Eskapismus im Alltag: Wie entkomme ich der Realität?

Heutzutage werden andere Mittel genutzt, um den Anforderungen des Alltags zu entfliehen. Vielen ist vermutlich gar nicht bewusst, wie oft sie täglich Eskapismus betreiben, um beispielsweise für eine ausgeglichen Study-Life-Balance zu sorgen.

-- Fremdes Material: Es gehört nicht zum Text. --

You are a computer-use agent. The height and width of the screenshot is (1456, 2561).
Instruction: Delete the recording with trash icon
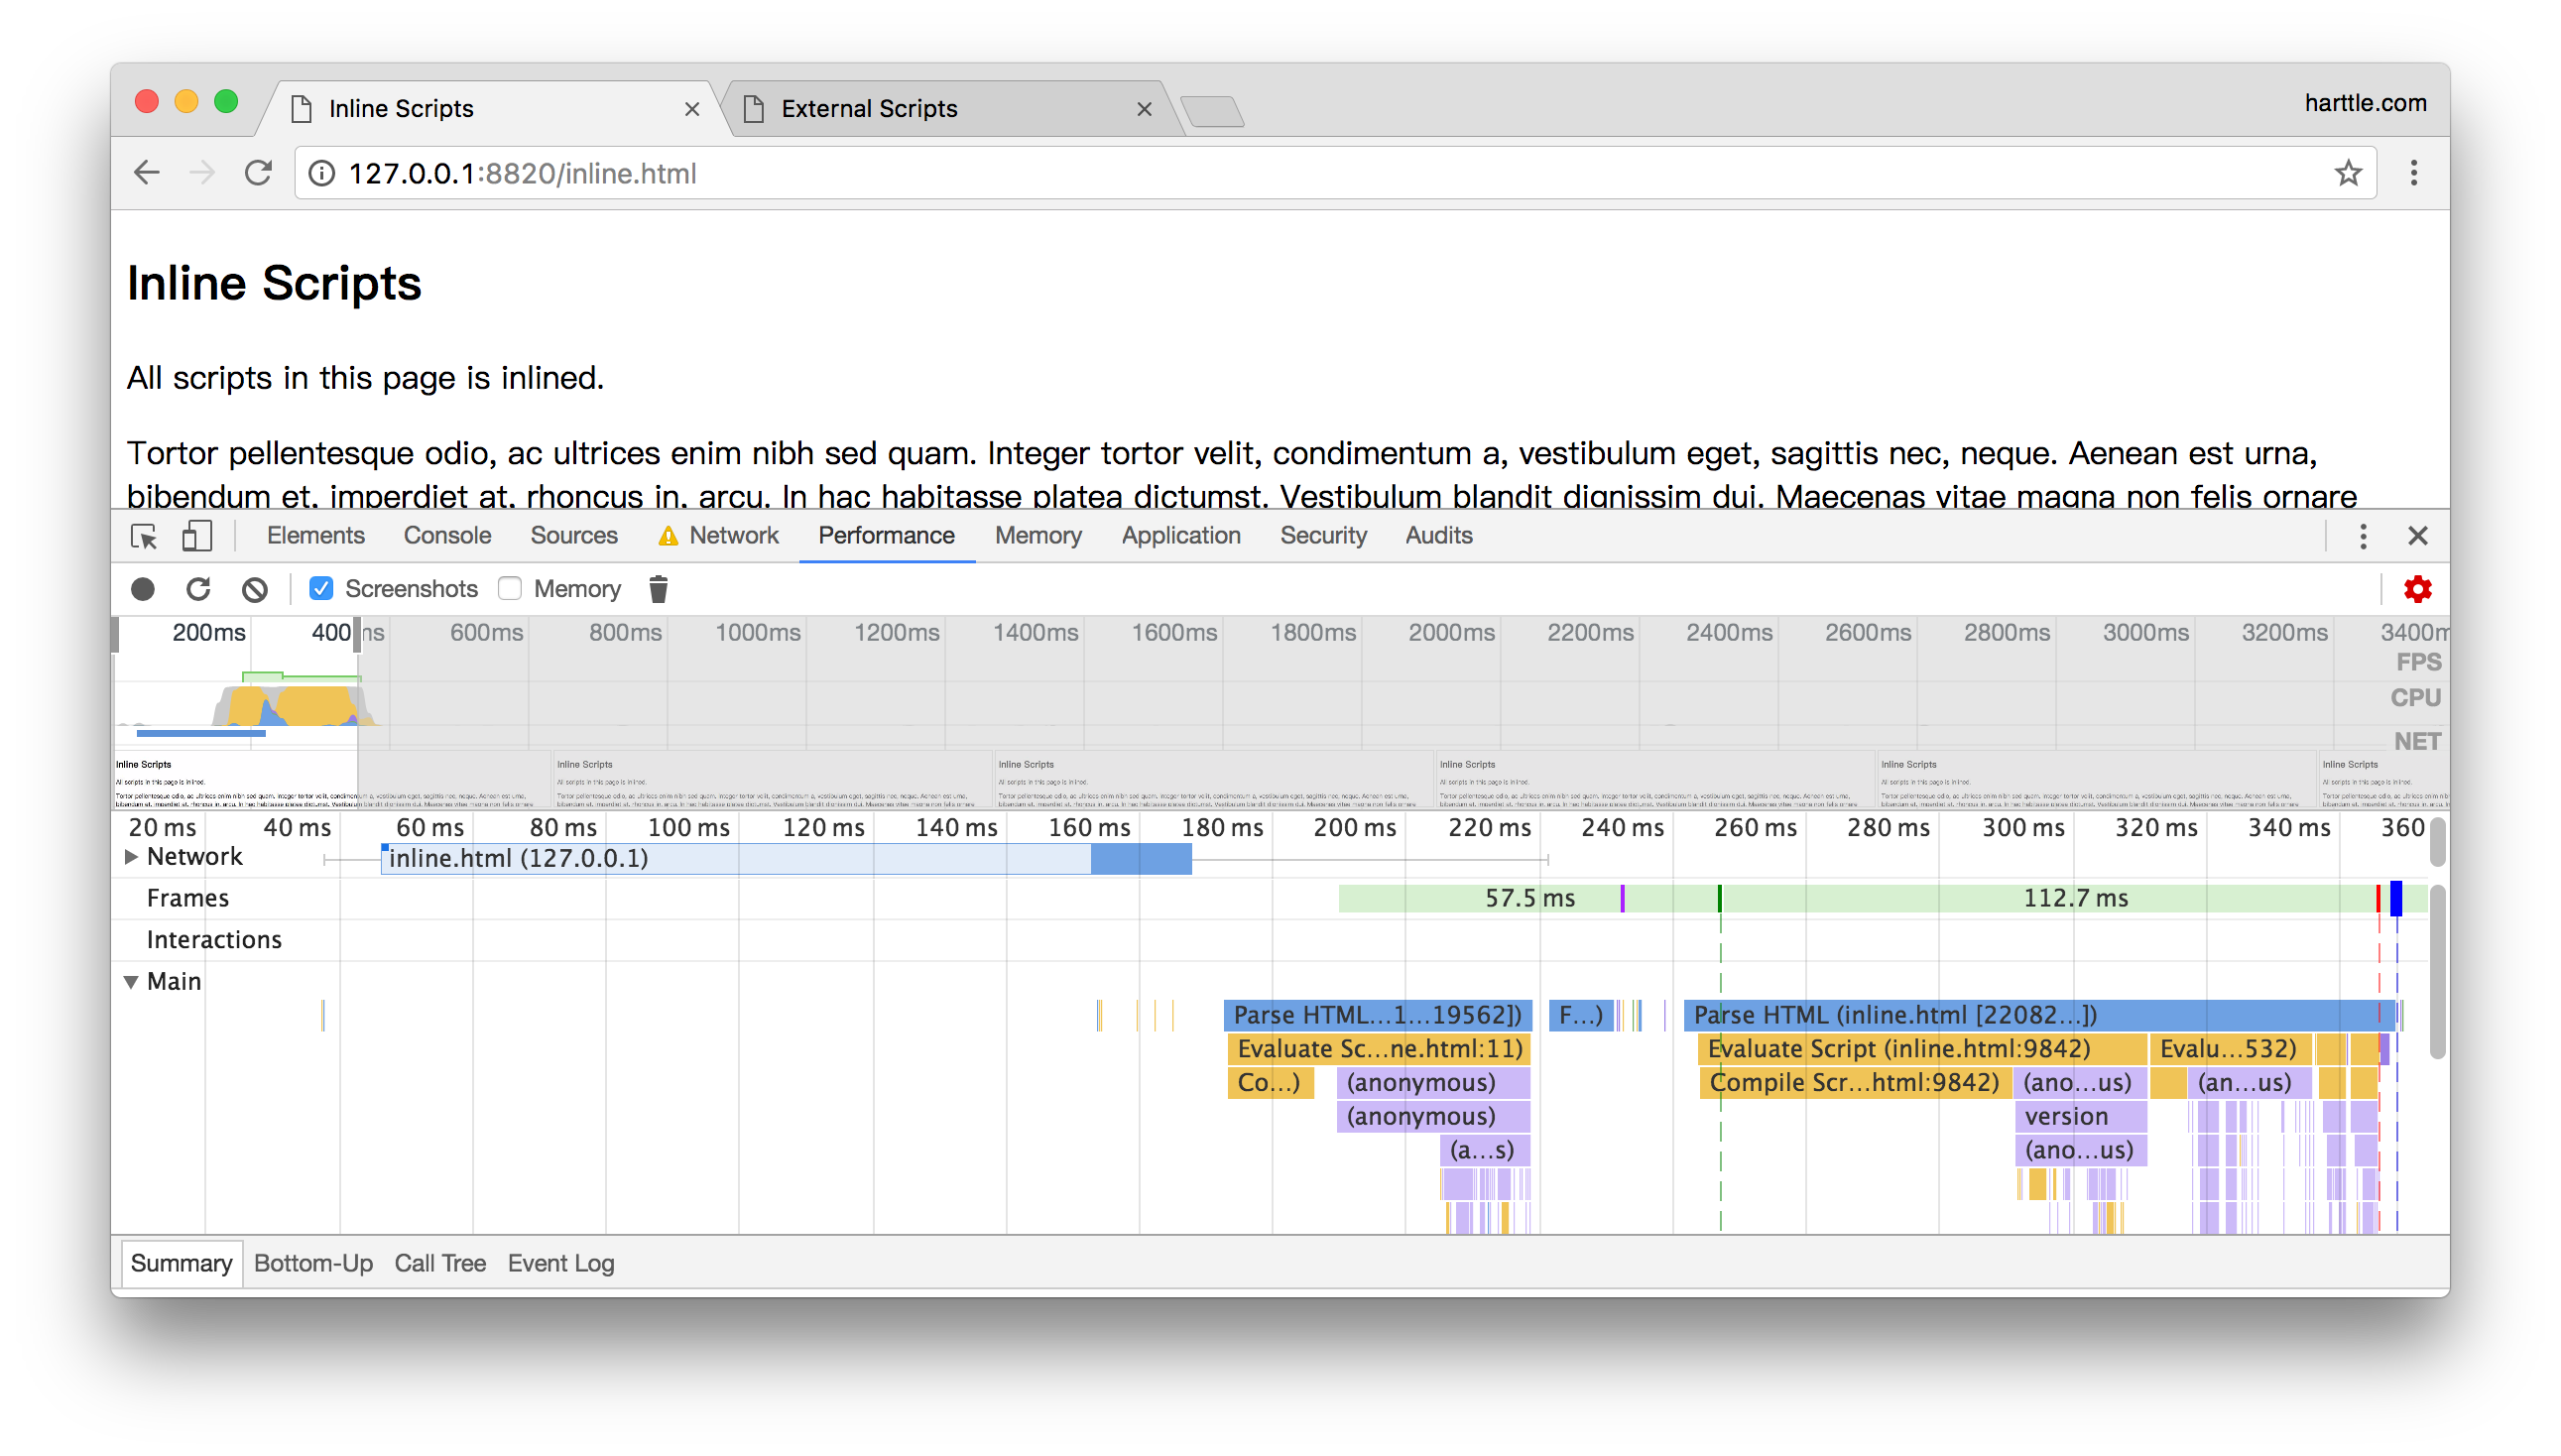pos(658,589)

Jeder hat seine kleinen Alltagsfluchten und Rituale, um den Kopf frei zu bekommen. Das ist völlig normal, solange die Realitätsflucht nicht überhandnimmt. Eskapismus erhält sogar die mentale Gesundheit, bringt uns zum Lachen oder regt die Kreativität an:

Soziale Medien

Heutzutage ist es durch die digitalen Medien fast schon alltäglich, sich zwischendurch aus der Realität auszuklinken. Die Sozialen Medien täuschen uns eine Scheinwelt vor, in der alle gut gelaunt, wunderschön und erholt sind. Urlaub, Party, Wellness, Erfolg – diese Attribute stehen im Vordergrund und lassen uns von selbigen träumen.

Kino

Seit Jahrzehnten gilt das Kino als Zufluchtsort, um in eine andere Welt einzutauchen. Während und nach dem Zweiten Weltkrieg wurden zahlreiche Heile-Welt-Filme produziert, die den Menschen eine Auszeit vom Alltag voller Zerstörung schenken sollten. Heutzutage stehen Action-Blockbuster hoch im Kurs, die das Publikum bei wenig Handlung mit vielen Effekten berieseln.

Fernsehen

Nichts ist einfacher, als sich nach einem anstrengenden Tag zu Hause aufs Sofa zu setzen und den Fernseher anzuschalten. Ein bisschen rumzappen, hier und da kurz hängen bleiben oder gezielt das Abendprogramm schauen gehört für viele zum täglichen Entspannungsritual.

Pandemie
Streaming

Filme und Serien stehen bei Streaming-Diensten jederzeit auf Abruf bereit. Wer will, kann sich also stundenlang in andere Welten stürzen. Fantasy, Comedy, Thriller – für jeden Geschmack ist etwas dabei und lädt direkt dazu ein, ganze Tage in einer Scheinwelt zu verbringen.

Games

Inzwischen sind Videospiele für viele das ideale Mittel, um nach der Uni oder Arbeit runterzukommen, den Stress zu vergessen und in eine andere Welt abzutauchen. Da hier nicht nur berieselt wird, sondern aktive Teilnahme erforderlich ist, besteht besonders die Gefahr, sich komplett darin zu verlieren und die Scheinwelt der Realität vorzuziehen.

Bücher

Beim Lesen von Büchern erschaffen wir uns im Kopf eine eigene Fantasiewelt. Schon als Kinder lieben wir Bilderbücher, weil sie die Kreativität fördern. Spannende Abenteuer in fernen Ländern, Zeitreisen ins Mittelalter, Kämpfe mit Fabelwesen oder das Lösen mysteriöser Rätsel lassen uns die Alltagssorgen vergessen.

Shopping

Ein Einkaufsbummel kann herrlich ablenken. Einfach durch die Geschäfte laufen und ein paar Kleinigkeiten kaufen entspannt und befriedigt auch noch das Belohnungszentrum. Solange es bei Kleinigkeiten bleibt, ist das in Ordnung. Zum Problem wird die Flucht ins Shopping-Vergnügen erst, wenn sinnlose und überteuerte Käufe getätigt werden.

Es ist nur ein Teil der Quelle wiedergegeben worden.